Concern:
Using request.getRequestURI() as the redirect target may allow manipulation of the redirect destination in some deployments, which could be abused for phishing against admin console users.
Scanner recommendation:
Use fixed internal redirect paths or validate/allowlist redirect targets instead of raw request URI.
We checked the public Openfire source (including v5.1.0) and the same pattern appears to still be present in these files.
Questions for the community/maintainers:
Is this considered a valid security issue for Openfire?
Is there an recommended official fix or configuration mitigation?
Thanks for raising this. If you believe this rises to the level of a genuine security vulnerability, please report it by email to security@ (our website domain) so it can be handled outside of a public forum and tracked appropriately.
Before we can assess whether this warrants a fix, it would help to have some concrete details that go beyond the static analysis finding:
Proof-of-concept request - Can you share an actual HTTP request (e.g. curl command or raw request headers) that results in a Location response header pointing to an external host?
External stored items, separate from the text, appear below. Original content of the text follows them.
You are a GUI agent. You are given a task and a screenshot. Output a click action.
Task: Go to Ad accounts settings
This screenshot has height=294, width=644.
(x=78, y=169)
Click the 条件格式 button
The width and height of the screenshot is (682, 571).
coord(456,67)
The exploitability hinges on whether request.getRequestURI() can be made to return a value that causes sendRedirect() to redirect off-host (which is non-trivial given how servlet containers typically normalise request paths).
Observed Location header-— What does the server actually respond with? A scanner flagging a code pattern is not the same as confirming a redirect to an external destination. Sharing the raw response (with the Location: header) from a test request would make the finding much easier to evaluate.
CSRF handler path - The PluginServlet case is the most interesting of the three, since it fires on a CSRF failure. Have you been able to trigger that code path with a crafted URI, and if so, where does the redirect actually land?
We take security reports seriously, but being able to distinguish a theoretical scanner finding from a demonstrable vulnerability helps us prioritise and respond appropriately. The more concrete the evidence, the faster we can act.